Exercice court »
Répondez aux questions suivantes à partir du texte sur le saut d'Alexandrina.
1. Quel jour Alexandrina a-t-elle sauté de la fenêtre de la salle à manger ?
2. Par où l'homme est-il entré dans la maison ?
3. Quel nom le texte donne-t-il à cet homme ?

Extrait de page »
____

Dans l’Autobiographie d’Alexandrina
nous trouvons un texte particulier où elle nous parle d’une étape très
douloureuse de sa jeunesse : le saut qu’elle a dû faire de la fenêtre de la
salle à manger vers le jardin, pour
préserver sa pureté d’âme et corps. C'était le 30 mars, 1918, jour de son
quatorzième anniversaire.
Le personnage hideux dont il va
être question ici est le même qui avait été son patron — homme qui va jouer un
rôle peu enviable dans la vie d’Alexandrina — “était un geôlier”, un
homme à la vertu peu sûre qui la “gratifiait de sobriquets péjoratifs”,
lui faisait faire des travaux durs et peu adaptés à son âge, “était impatient
et cruel avec les animaux” et qui n’hésitait pas à l’“humilier devant
tout le monde”, finit par “saper la joie de sa jeunesse”.
Il connaissait bien la maison, car
après avoir essuyé un refus de la part de Deolinda — la sœur d’Alexandrina — il
va passer par la trappe dont l’entrée est au sous-sol — ou plutôt l’étable — de
la maison. Pour ce faire, il cassera même, à “grands coups de masse”, les
frêles planches qui la composent.
Une fois à l’intérieur il s’en
prend aux jeunes filles : ses intentions ne sont pas pacifiques, ce qui motive
le saut d’Alexandrina. En sautant ainsi du haut de la fenêtre, elle ressent, dès
qu’elle atteint le sol, une forte douleur qui s’avérera plus tard être à
l’origine de sa paralysie définitive.
Malgré la douleur qui la tenaille,
la jeune fille se lève, attrape un morceau de bois qui était là, par terre, et
s’en va rapide, défendre sa sœur et son amie. Son intervention courageuse finit
par porter ses fruits et les trois hommes, menacés d’être découverts par les
autres voisins, décident de repartir, laissant ainsi les trois jeunes apeurées
mais contentes d’avoir échappé au triste sort qui les attendait.
Cet homme, décidément fort dépravé,
reviendra une fois encore : il cherchera à pénétrer dans la maison alors que la
mère et la sœur d’Alexandrina était absentes. La porte n’était pas fermée à clef,
mais Marie veillait sur l’épouse de son divin Fils : Lino Ferreira — c’était son
nom — n’a jamais réussi à l’ouvrir.
Il faut préciser, pour que la
vérité soit complète que cet homme, des années plus tard, venant dans la chambre
d’Alexandrina — elle lui avait bien volontiers pardonné —, pleurait comme un
enfant et n’arrêtait pas de dire, en gémissant : “Et dire que c’est à cause
de moi si elle se trouve dans cet état !”

____

Données fournies »
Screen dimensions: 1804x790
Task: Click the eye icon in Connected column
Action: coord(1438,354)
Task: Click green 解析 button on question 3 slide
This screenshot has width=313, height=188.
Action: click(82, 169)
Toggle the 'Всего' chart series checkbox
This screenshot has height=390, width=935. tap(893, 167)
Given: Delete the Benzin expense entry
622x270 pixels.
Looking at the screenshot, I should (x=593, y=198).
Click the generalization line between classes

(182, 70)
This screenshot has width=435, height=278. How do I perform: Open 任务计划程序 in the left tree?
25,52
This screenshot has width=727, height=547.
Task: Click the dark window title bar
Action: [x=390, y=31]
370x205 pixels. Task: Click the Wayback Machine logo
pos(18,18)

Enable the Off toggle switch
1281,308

____

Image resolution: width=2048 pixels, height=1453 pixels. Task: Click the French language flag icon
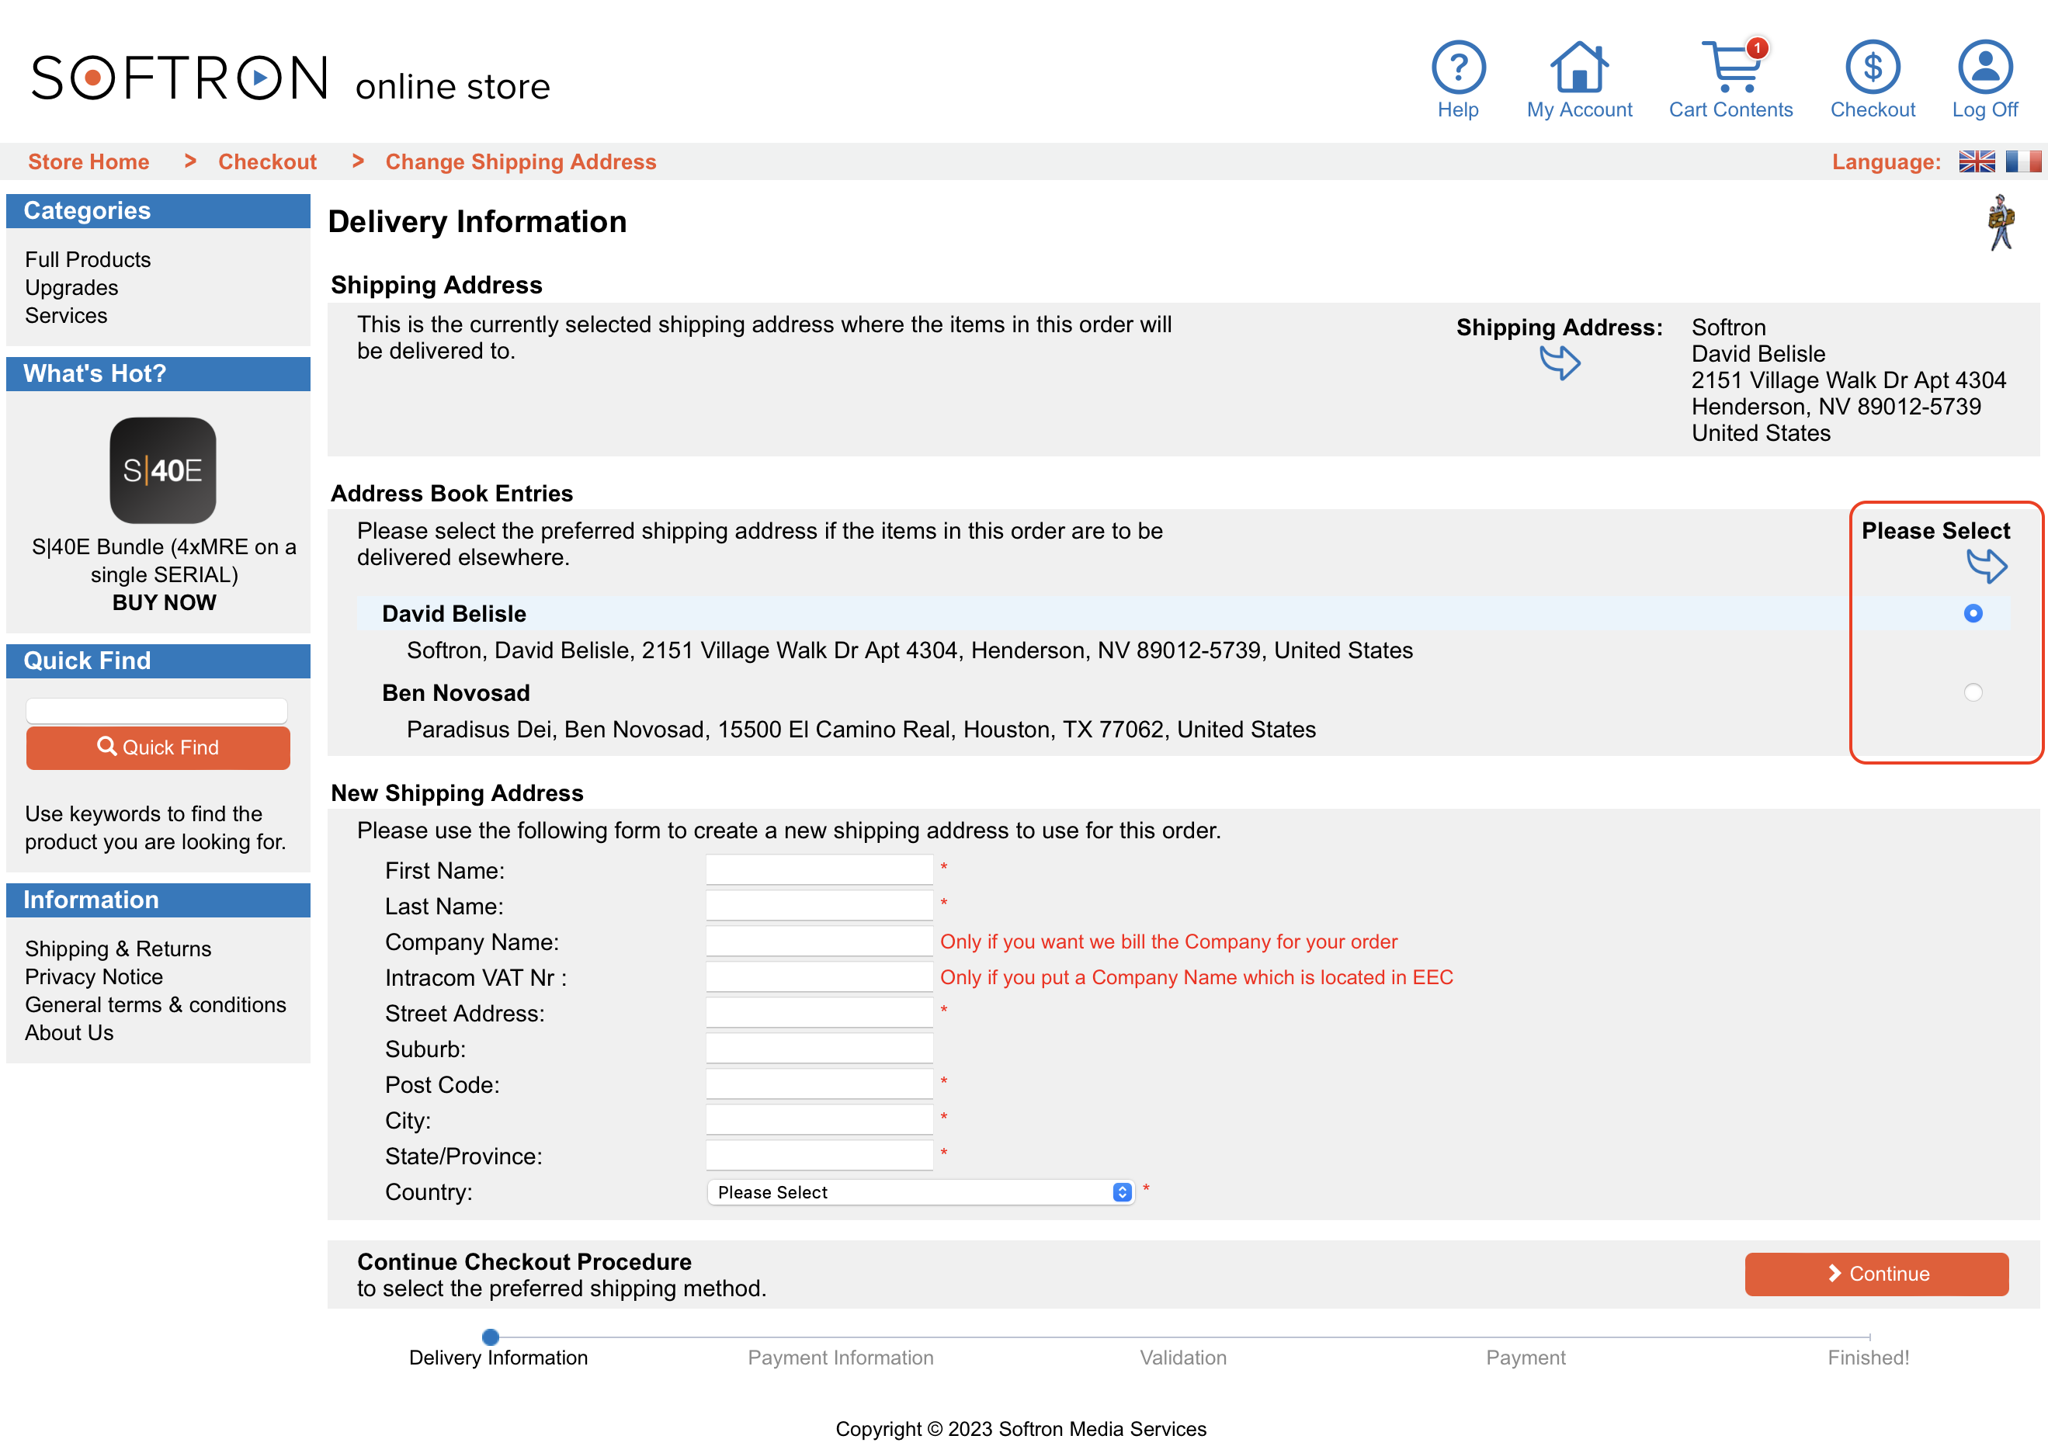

____

Solution proposée »
1. Le 30 mars 1918, jour de son quatorzième anniversaire.
2. Par la trappe dont l'entrée est au sous-sol, c'est-à-dire l'étable. Il en a cassé les frêles planches à grands coups de masse.
3. Lino Ferreira.